Nearly any type of leeches can be used as medicinal leeches. Certain species of leeches, however, are more commonly used for this purpose. Some of the most common leech species used in medicine include Hirudo medicinalis, Hirudinaria manillensis, and Macrobdella decora.
Medicinal leeches have been used around the world for centuries. Ancient people often believed that physical and mental ailments were caused by evil spirits that lived in the blood. A practice known as bloodletting was very popular at this time, and this procedure basically entailed removing blood from a person's body, thereby removing the evil spirits with it. Since medicinal leeches suck blood, they were often used for this purpose.
Many historians agree, however, that the use of medicinal leeches was most popular around the 18th and 19th centuries. Many doctors during this time believed that too much blood in a person's body could cause any number of ailments, including fevers, rashes, headaches, and hemorrhoids. By allowing leeches to remove this blood, they believed they were curing a person's ailment.
It wasn't until the 20th century that the use of medicinal leeches began to decline. During this time, medical advances led most doctors to realize leeches could not actually treat most illnesses and ailments. In 2004, however, the United States Food and Drug Administration (FDA) approved the use of leeches in medicine, and the use of leeches in medicine is once again becoming popular.

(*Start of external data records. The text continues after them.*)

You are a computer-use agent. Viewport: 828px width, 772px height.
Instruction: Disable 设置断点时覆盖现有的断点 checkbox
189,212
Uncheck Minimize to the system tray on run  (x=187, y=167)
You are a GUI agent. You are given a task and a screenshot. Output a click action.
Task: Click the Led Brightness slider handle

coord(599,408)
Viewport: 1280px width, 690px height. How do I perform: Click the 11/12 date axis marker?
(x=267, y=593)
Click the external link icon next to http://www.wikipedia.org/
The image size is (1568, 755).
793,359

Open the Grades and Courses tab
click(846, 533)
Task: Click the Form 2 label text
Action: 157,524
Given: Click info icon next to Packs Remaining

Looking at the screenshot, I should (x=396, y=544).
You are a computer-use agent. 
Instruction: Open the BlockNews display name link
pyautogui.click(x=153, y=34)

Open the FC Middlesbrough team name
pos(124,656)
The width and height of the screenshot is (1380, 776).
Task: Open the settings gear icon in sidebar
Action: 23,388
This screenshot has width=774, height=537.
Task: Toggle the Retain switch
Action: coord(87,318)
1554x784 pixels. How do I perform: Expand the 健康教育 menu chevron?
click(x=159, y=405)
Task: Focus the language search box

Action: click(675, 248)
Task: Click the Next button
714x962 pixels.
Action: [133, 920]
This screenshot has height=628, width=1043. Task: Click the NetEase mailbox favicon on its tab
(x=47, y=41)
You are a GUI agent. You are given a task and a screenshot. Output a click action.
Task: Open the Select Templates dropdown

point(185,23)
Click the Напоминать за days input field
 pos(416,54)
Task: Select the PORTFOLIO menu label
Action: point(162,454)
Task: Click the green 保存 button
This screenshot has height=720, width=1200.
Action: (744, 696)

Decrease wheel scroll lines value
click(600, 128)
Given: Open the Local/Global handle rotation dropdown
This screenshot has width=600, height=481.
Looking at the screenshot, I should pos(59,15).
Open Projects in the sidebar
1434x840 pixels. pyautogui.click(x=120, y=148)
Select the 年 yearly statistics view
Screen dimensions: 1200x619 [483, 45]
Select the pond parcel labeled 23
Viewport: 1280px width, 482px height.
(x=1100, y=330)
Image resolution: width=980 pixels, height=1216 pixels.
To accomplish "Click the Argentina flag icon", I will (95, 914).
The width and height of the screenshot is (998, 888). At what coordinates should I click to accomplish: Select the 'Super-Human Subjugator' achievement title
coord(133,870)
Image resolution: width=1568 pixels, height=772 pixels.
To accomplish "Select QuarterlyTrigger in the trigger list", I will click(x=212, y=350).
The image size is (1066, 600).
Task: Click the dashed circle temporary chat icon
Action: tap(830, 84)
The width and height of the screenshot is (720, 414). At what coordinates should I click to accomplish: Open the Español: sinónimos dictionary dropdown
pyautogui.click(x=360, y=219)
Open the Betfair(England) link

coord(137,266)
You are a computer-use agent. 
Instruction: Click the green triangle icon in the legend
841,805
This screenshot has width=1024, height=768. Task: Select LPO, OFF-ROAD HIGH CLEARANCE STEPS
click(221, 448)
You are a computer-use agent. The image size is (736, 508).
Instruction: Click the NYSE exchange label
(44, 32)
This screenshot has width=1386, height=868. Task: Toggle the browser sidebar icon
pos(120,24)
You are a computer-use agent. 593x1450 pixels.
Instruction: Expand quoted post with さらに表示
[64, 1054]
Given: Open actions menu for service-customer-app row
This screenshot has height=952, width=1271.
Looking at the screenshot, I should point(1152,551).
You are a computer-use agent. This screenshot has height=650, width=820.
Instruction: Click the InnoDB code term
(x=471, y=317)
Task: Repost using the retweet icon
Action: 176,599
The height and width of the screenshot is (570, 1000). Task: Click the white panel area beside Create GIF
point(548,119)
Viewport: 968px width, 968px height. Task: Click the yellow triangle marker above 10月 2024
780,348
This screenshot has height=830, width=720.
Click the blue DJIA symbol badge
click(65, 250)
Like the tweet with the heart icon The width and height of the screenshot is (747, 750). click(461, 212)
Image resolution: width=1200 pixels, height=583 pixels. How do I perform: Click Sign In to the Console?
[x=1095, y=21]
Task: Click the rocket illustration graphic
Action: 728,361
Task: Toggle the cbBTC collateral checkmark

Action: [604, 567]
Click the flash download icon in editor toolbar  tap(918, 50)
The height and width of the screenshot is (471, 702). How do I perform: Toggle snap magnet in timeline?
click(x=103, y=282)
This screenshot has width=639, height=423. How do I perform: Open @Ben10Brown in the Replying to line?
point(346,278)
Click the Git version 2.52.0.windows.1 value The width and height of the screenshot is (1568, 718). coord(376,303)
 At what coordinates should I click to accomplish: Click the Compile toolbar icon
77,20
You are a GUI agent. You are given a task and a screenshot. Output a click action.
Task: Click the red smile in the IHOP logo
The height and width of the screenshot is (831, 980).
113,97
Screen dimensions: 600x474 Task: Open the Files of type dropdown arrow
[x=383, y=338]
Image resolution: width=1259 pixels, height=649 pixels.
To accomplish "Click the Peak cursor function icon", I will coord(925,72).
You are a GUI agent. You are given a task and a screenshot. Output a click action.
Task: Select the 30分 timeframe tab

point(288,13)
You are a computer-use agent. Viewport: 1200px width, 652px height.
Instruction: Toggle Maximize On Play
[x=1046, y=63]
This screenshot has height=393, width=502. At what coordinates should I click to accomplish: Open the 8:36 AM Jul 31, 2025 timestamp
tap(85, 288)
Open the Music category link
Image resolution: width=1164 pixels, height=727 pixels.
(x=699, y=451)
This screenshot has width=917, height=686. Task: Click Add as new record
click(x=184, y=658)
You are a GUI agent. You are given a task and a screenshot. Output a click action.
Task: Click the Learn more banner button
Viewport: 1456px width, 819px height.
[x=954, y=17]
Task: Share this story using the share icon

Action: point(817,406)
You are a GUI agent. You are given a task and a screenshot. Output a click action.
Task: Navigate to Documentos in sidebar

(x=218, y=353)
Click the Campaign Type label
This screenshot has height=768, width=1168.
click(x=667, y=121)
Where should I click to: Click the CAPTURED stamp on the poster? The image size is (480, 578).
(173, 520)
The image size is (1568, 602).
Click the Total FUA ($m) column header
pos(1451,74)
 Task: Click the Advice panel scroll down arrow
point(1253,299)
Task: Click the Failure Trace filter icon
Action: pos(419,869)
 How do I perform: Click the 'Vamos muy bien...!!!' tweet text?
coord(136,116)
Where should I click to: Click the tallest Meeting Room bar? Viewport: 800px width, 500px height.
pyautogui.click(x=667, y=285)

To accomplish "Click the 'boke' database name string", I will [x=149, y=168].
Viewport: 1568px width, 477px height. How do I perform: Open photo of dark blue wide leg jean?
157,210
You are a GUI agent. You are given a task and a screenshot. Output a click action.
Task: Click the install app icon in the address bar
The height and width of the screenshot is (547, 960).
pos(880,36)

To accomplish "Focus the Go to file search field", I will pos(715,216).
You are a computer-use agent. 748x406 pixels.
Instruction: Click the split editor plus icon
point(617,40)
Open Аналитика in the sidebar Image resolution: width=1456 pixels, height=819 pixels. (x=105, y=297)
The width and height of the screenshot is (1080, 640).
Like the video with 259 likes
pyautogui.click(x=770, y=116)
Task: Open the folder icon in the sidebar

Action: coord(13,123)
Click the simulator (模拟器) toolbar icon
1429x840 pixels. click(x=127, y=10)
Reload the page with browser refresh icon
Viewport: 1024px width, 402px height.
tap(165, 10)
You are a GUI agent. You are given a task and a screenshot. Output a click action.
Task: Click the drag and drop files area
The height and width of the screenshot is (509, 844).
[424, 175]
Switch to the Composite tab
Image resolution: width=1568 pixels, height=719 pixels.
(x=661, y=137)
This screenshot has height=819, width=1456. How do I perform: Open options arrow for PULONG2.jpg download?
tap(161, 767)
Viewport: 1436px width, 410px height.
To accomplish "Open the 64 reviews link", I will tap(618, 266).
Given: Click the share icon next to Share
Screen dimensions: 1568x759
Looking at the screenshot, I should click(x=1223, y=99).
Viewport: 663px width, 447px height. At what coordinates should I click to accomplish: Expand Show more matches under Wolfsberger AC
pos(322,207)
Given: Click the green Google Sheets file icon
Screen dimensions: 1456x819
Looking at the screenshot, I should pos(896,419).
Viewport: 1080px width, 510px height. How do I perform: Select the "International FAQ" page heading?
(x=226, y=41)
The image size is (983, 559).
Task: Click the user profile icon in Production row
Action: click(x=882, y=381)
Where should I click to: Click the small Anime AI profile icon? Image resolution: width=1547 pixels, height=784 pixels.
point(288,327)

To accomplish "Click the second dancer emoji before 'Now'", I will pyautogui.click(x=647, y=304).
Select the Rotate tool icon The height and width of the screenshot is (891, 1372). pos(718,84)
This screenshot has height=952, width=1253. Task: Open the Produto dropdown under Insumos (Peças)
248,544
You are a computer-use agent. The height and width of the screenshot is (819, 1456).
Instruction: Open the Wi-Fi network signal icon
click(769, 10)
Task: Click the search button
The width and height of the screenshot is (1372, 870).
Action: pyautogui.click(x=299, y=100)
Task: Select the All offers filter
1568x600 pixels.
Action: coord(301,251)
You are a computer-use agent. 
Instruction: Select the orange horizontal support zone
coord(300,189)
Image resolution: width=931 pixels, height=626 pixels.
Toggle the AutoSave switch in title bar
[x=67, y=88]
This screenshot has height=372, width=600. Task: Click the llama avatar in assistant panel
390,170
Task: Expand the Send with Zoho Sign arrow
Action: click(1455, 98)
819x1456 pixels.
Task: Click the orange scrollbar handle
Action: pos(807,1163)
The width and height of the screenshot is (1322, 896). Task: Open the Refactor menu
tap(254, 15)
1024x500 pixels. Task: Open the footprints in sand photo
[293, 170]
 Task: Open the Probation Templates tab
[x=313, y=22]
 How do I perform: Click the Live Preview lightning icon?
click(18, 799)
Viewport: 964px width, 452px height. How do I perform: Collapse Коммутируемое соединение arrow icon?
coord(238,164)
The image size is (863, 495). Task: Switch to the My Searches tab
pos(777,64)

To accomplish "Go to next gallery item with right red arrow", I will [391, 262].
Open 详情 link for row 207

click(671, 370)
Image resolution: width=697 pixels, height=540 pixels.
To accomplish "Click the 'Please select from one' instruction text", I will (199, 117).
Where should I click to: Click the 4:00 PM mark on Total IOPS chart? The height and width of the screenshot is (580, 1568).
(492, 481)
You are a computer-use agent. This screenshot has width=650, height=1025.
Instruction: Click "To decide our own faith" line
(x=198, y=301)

It has been discovered that the saliva of leeches contains a strong anticoagulant. This substance prevents blood from clotting. For this reason, leeches can be used to help improve blood flow after certain types of surgery. Leeches are often used in surgeries that involve reattaching very small blood vessels that clot quickly. They can also be used to establish or improve blood circulation after reattaching severed digits.